[Stored records]
+-------+

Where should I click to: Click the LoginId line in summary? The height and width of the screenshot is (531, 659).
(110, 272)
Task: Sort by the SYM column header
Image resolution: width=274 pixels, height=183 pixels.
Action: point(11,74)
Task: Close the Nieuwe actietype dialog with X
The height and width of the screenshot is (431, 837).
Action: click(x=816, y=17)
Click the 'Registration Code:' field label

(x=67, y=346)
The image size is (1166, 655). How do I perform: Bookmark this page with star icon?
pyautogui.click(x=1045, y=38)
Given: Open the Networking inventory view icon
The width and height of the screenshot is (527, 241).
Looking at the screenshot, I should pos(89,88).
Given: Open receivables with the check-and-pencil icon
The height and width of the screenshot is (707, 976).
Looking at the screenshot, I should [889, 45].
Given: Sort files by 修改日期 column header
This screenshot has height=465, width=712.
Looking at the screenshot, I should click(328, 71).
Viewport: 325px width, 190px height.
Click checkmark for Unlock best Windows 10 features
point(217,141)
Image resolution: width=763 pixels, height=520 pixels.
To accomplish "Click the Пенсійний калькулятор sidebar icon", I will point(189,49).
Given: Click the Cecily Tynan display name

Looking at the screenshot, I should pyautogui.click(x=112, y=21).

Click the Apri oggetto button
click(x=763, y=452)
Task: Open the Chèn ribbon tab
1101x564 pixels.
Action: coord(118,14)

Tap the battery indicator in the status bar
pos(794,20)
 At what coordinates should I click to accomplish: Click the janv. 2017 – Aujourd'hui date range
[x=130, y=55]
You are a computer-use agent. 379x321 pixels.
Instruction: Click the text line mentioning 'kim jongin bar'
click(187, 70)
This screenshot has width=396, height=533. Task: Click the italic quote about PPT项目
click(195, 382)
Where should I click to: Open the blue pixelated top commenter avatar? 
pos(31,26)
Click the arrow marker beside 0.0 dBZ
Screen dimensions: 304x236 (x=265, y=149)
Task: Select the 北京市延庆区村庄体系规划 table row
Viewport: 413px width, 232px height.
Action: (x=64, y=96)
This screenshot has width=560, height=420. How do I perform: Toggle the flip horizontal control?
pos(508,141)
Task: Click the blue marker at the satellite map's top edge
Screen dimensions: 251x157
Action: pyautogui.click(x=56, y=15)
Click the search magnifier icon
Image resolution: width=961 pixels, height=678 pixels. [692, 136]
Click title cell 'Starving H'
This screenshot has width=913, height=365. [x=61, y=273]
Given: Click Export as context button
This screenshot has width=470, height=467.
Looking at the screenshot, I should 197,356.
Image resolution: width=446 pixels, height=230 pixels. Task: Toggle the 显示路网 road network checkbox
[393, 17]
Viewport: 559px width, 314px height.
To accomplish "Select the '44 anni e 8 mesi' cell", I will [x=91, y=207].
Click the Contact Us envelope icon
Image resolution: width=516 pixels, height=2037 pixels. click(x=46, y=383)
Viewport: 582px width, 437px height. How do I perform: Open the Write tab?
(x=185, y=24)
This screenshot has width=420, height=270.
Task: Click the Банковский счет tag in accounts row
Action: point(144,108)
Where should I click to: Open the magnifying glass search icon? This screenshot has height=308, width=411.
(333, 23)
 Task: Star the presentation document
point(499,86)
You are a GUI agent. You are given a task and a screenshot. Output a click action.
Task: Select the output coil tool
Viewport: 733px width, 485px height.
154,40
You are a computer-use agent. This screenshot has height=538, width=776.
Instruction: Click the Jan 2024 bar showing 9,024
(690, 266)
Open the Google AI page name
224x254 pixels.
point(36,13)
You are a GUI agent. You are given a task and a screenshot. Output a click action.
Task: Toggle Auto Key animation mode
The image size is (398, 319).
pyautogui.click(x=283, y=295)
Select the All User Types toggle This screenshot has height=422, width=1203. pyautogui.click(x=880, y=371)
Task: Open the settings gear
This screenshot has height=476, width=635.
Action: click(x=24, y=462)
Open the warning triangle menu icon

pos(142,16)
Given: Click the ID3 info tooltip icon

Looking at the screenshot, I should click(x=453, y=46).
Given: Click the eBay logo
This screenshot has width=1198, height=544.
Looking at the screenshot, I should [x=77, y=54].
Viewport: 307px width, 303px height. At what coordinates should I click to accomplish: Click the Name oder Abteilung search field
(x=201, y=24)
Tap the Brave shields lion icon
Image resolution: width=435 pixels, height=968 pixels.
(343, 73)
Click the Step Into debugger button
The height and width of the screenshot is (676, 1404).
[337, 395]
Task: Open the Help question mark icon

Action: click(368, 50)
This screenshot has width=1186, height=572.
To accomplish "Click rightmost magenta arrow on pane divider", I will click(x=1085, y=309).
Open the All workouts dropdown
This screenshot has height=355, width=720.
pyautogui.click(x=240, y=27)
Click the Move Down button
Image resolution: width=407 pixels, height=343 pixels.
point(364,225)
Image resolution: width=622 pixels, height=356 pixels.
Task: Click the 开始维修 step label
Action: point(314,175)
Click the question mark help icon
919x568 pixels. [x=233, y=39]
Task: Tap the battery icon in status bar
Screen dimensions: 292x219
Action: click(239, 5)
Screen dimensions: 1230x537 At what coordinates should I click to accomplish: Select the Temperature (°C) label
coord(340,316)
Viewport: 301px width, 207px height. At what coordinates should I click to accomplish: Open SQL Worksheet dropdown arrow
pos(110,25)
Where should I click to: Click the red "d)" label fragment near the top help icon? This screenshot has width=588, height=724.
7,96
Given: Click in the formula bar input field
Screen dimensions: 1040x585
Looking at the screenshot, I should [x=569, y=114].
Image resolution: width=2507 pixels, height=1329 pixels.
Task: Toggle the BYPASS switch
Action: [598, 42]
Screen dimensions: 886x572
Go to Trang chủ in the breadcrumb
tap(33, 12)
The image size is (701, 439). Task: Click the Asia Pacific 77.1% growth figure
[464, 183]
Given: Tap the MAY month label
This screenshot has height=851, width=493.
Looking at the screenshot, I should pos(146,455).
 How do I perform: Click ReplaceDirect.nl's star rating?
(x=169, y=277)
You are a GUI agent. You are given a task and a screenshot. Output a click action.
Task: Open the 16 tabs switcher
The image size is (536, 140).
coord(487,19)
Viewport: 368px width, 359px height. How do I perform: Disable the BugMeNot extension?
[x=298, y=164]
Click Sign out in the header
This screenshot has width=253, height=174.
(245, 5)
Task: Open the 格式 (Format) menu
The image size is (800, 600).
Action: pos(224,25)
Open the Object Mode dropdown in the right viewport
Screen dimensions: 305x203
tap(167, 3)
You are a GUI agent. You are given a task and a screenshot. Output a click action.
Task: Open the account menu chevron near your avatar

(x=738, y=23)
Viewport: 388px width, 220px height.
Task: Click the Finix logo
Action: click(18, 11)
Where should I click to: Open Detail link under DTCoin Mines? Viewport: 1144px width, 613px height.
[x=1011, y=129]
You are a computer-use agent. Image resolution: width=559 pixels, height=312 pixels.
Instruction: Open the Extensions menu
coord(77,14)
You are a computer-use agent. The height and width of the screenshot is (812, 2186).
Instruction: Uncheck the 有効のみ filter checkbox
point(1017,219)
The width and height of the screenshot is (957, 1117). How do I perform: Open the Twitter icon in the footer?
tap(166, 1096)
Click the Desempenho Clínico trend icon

+-------+

■ INSTRUCTIONS FOR THE TASK ■
The line above containing "The height and width of the screenshot is (707, 976).", the line containing "Image resolution: width=763", and every line between them are to be transcribed exactly; no other line is wanted.

■ RESULT ■
The height and width of the screenshot is (707, 976).
Looking at the screenshot, I should [889, 45].
Given: Sort files by 修改日期 column header
This screenshot has height=465, width=712.
Looking at the screenshot, I should click(328, 71).
Viewport: 325px width, 190px height.
Click checkmark for Unlock best Windows 10 features
point(217,141)
Image resolution: width=763 pixels, height=520 pixels.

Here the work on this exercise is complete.